+++ Page excerpt
# lavender albino's



## AM Pythons (May 28, 2010)

View attachment 148004
View attachment 148005
View attachment 148006
got these nice lavender albino mice & the 'moo cow' black &white...View attachment 148003


----------



## beckyreptilegirl (May 28, 2010)

cute


----------



## jacorin (May 28, 2010)

aawwww yeh......where were u when i needed to buy some?? uh...uh......lololololol...dont have anymore tubs to get more now...oh well will wait ha


----------



## Scleropages (May 28, 2010)

Bugger though you where going to post lav Albino darwins , LOL

Nice mouse's , haha


----------



## kkjkdt1 (May 28, 2010)

Scleropages said:


> Bugger though you where going to post lav Albino darwins , LOL
> 
> Nice mouse's , haha


 
yeah, he hooked me in too bast**d, ha ha.


----------



## snakelady-viper (May 28, 2010)

The reptiles don`t care what colour they all go down just the same


----------



## Jakee (May 28, 2010)

Scleropages said:


> Bugger though you where going to post lav Albino darwins , LOL


 
Same here !


----------



## yommy (May 28, 2010)

Scleropages said:


> Bugger though you where going to post lav Albino darwins , LOL



No such thing, they maybe lavenderish as hatchies to yearlingd though they all change once adults and stay with the whites, yellows and oranges. Please show me an adult lavender - urban myth........
++++++
+++ Information shown
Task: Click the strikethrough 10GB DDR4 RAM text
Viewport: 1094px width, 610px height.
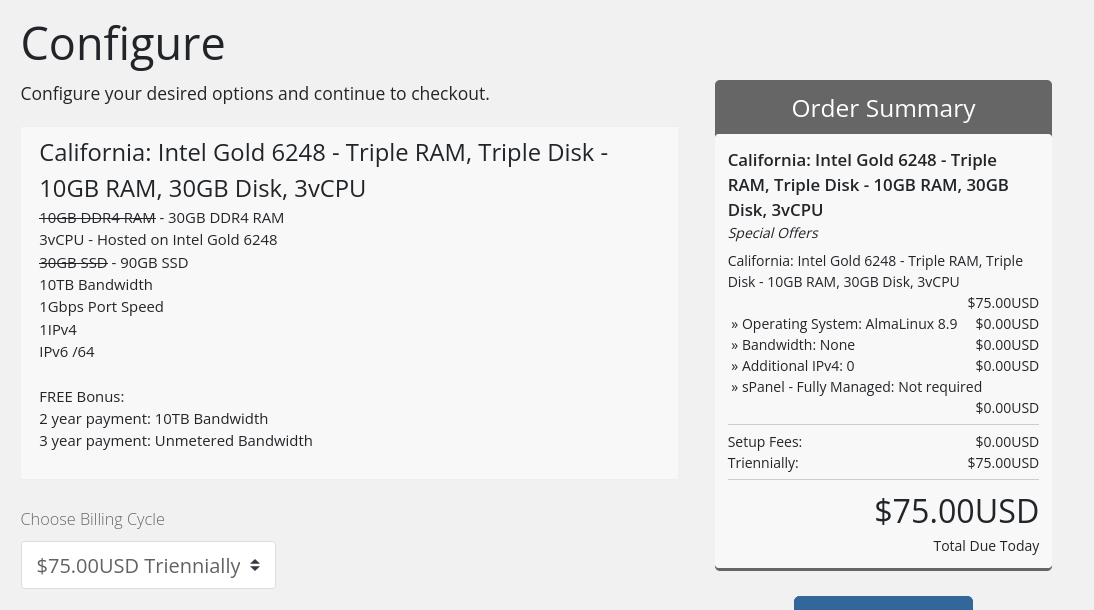Action: pos(98,218)

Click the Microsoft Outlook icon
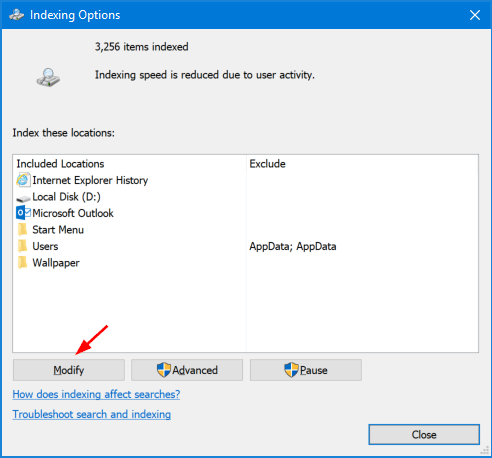(x=23, y=213)
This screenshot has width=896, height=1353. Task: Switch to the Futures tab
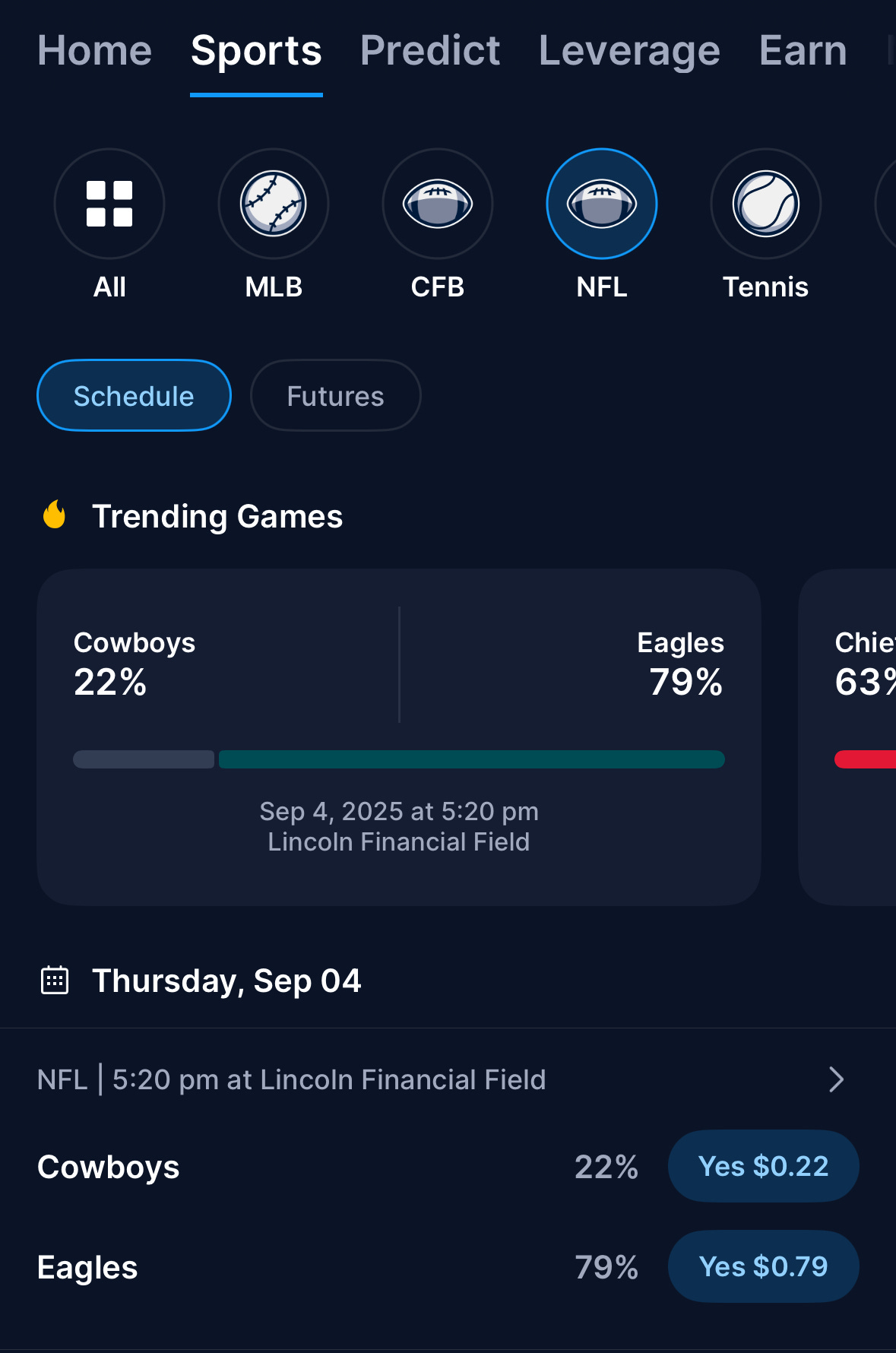pos(334,395)
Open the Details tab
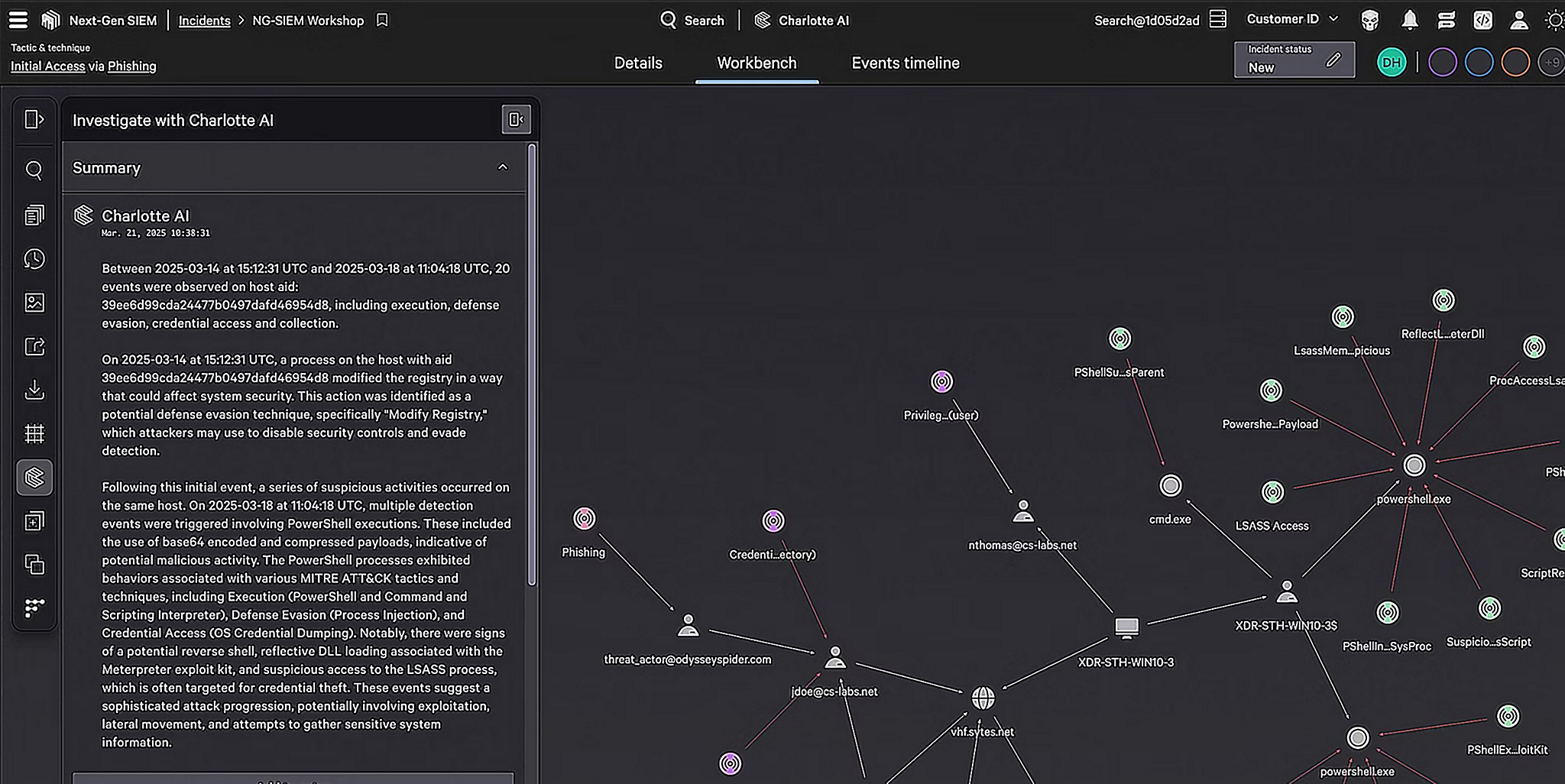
++++++
Problems to solve
A. Give every attachment number that appears in the lavender albino mice thread, in the order they occur.
B. Resume the forum thread about lavender albino mice from the end of its last post.

Responses per task
A. 148004, 148005, 148006, 148003

B.
----------



## Serpentess (May 28, 2010)

I have a mouse that looks a lot like the one in the second pic.


----------



## barbed_wire_dove (May 28, 2010)

I dunno, maybe they are flavoured different like little mousey jelly-beans. =D




snakelady-viper said:


> The reptiles don`t care what colour they all go down just the same


----------



## python_dan89 (May 28, 2010)

hahah snake food nice =)


----------



## AM Pythons (Jun 22, 2010)

its just fun seeing what colours come out... snakes dont care..


----------



## Scleropages (Jun 22, 2010)

yommy said:


> No such thing, they maybe lavenderish as hatchies to yearlingd though they all change once adults and stay with the whites, yellows and oranges. Please show me an adult lavender - urban myth........


 
Give me 10 years


----------



## Tristan (Jun 22, 2010)

they look delicious


----------



## Tristan (Jun 22, 2010)

tatt2tony said:


> its just fun seeing what colours come out... snakes dont care..


 
they are all the same colour when the snake is finnished


----------



## Lonewolf (Jul 7, 2010)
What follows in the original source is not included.